WHAT IS REQUIRED:
Rewrite the rows starting with the line that contains "This screenshot has width=1218, height=596." and going on through the line that contains "center [126, 38].", replacing "Describe" with "Identify" and leaving everything else unchanged.

»»

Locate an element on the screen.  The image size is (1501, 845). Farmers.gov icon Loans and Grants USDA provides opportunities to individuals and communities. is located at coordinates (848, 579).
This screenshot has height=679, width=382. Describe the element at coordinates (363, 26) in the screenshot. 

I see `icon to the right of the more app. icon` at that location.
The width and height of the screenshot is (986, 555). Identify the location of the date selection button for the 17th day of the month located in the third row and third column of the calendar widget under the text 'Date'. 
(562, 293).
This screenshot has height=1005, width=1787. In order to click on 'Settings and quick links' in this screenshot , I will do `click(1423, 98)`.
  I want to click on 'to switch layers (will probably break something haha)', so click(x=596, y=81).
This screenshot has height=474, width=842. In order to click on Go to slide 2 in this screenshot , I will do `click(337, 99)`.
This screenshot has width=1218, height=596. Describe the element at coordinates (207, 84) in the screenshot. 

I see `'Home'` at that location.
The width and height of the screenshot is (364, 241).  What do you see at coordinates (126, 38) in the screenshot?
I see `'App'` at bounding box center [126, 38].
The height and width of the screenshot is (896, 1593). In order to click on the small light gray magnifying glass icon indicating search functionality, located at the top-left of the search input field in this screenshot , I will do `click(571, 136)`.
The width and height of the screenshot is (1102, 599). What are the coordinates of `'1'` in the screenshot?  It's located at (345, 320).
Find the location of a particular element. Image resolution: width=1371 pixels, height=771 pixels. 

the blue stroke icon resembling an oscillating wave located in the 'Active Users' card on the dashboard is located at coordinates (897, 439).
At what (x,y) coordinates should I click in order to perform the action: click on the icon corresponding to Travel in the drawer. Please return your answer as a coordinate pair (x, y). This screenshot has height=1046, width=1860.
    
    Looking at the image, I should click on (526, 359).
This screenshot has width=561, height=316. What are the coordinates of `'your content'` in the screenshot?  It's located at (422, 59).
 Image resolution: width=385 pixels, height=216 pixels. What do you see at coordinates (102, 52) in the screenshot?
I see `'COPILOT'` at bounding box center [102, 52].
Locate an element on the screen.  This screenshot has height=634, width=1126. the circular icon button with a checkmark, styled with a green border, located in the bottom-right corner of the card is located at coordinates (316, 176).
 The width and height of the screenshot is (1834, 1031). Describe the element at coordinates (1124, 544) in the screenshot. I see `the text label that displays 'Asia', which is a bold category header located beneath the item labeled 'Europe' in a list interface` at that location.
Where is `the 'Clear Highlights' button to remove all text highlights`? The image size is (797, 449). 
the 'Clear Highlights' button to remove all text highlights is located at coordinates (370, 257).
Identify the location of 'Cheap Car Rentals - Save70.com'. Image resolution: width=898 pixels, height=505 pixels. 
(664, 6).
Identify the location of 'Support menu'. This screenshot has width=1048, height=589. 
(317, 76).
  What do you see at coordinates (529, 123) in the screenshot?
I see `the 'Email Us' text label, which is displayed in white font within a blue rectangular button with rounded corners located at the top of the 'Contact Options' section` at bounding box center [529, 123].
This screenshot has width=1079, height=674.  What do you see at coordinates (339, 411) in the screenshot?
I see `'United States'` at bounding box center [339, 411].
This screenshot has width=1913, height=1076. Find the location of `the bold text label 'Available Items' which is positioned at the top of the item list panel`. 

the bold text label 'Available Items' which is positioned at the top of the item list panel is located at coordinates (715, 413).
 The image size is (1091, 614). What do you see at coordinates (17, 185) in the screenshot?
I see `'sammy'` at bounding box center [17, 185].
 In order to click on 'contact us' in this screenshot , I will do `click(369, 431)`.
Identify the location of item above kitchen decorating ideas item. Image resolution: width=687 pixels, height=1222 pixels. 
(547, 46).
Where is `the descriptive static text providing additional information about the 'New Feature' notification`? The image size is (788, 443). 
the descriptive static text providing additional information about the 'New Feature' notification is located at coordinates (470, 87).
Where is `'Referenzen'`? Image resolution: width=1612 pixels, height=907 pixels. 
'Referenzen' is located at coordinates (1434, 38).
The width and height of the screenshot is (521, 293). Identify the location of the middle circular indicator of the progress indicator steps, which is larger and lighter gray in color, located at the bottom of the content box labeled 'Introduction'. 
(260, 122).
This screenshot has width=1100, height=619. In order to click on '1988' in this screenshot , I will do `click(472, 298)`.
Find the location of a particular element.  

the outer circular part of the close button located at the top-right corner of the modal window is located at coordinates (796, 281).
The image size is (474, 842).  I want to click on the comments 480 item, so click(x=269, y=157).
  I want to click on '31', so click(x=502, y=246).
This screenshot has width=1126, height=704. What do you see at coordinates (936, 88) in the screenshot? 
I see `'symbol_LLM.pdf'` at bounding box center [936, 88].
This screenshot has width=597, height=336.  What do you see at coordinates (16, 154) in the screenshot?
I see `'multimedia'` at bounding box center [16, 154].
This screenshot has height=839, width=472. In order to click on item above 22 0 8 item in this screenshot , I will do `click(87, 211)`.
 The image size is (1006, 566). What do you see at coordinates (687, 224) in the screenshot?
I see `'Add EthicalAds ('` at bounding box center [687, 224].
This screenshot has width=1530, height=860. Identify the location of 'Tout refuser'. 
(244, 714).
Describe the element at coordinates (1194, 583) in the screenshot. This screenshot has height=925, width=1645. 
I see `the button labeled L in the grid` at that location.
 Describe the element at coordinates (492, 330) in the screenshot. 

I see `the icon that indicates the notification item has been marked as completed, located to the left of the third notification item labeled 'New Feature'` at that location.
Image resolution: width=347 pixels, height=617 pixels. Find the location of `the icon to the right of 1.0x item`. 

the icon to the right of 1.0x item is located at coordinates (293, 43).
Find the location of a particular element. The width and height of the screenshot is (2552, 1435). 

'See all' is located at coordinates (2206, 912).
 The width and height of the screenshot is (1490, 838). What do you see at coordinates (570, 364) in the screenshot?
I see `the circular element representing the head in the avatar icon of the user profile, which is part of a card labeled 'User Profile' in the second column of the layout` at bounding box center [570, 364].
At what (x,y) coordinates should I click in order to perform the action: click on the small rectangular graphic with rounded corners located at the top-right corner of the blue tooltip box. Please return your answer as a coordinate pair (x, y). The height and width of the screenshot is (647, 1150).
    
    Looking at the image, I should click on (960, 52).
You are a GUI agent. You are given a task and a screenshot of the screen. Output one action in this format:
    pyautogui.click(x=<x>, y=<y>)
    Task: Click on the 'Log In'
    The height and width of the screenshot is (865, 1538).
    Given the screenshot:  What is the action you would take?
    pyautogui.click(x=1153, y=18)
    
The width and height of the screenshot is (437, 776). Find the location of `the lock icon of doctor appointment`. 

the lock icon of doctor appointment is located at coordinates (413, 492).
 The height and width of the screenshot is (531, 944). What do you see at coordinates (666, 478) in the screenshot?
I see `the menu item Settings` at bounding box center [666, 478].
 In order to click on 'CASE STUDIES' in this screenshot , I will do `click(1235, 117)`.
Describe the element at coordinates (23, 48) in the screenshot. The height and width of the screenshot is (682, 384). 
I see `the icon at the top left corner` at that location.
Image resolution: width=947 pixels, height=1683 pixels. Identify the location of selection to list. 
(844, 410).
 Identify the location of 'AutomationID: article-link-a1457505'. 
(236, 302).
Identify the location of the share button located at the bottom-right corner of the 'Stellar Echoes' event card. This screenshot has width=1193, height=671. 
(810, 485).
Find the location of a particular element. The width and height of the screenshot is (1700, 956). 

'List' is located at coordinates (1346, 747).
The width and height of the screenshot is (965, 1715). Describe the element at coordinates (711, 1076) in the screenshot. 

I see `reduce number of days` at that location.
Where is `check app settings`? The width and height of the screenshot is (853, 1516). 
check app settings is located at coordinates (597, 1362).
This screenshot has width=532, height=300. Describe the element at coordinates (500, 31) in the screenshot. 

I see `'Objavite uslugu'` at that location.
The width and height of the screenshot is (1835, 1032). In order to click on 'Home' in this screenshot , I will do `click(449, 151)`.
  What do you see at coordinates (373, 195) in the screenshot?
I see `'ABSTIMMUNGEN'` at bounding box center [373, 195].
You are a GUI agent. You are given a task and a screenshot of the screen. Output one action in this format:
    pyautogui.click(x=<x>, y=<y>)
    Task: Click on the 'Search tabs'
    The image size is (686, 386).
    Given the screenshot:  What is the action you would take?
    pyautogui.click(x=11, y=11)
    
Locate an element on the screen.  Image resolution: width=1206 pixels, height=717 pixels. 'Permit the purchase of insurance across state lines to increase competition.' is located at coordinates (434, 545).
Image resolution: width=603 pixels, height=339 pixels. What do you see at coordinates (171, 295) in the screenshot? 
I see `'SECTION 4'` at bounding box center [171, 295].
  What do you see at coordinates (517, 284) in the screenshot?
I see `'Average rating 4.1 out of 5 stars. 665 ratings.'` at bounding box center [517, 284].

««

TASK SOLUTION:
This screenshot has width=1218, height=596. Identify the element at coordinates (207, 84) in the screenshot. 

I see `'Home'` at that location.
The width and height of the screenshot is (364, 241).  What do you see at coordinates (126, 38) in the screenshot?
I see `'App'` at bounding box center [126, 38].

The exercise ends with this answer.